Wednesday, July 18, 2012

The Tottering System

I sense among writers a fear of dissent-- of saying anything which might possibly piss off anyone in today's literary world. It's as if we're all required to get along-- that literature shouldn't be a clash of ideas and movements, but a place "where seldom is heard, a discouraging word, and the clouds are not cloudy all day."

This mindset leads to a stagnant art scene and a stagnant art-- a stale literary art that writers have the obligation to move beyond.

It's obvious to me-- why not to others?-- that with one good kick the entire house of cards that is approved "literature" will implode upon itself. This will happen anyway, with the rise of affordable ebooks, but it makes sense to speed up the process. Those at the forefront of change stand to benefit most from that change.
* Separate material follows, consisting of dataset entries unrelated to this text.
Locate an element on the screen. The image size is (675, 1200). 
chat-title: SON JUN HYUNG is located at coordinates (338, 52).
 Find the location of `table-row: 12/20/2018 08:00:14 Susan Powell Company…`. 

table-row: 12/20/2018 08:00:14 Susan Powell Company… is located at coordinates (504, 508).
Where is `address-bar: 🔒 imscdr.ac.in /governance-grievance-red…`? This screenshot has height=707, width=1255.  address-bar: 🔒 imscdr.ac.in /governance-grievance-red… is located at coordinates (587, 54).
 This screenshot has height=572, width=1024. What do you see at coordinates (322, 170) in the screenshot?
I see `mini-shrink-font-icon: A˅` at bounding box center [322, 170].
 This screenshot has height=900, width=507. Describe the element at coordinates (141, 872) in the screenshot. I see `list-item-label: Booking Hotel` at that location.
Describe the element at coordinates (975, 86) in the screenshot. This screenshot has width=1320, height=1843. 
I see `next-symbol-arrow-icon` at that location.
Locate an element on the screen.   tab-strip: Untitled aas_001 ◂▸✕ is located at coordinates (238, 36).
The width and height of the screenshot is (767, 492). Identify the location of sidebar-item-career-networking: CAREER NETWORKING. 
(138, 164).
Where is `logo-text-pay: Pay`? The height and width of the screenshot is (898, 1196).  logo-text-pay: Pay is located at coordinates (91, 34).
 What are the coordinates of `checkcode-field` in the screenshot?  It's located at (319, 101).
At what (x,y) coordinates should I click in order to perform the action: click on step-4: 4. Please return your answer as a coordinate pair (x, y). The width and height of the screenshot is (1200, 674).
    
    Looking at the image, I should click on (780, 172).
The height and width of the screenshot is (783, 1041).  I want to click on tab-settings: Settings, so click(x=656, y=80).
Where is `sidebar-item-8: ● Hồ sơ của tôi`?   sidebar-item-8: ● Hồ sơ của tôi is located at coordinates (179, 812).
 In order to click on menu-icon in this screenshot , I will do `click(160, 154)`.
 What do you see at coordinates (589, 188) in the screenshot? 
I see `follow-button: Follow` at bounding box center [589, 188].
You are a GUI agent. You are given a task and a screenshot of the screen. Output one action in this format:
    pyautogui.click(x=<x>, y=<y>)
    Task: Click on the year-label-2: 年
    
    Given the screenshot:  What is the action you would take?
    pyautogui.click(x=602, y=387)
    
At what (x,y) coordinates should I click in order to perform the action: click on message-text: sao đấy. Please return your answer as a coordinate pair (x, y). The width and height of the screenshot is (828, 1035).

Can the literary System win the battle of ideas? It can no longer even engage in such a battle. Those tasked with maintaining the System are as intellectually helpless as dumb animals to any criticism of the monolith. They can only stare, or whisper amoing themselves, "What is this about? Why is that person saying those unapproved words?" It marks a system that's as stagnant and decrepit as the Soviet-style systems of Eastern Europe after World War II, manned by bureaucrats merely going through the motions, having forgotten the reasons for the system and therefore having no words or energy with which to defend it-- other than a blind instinct for the preservation of their positions, their turf.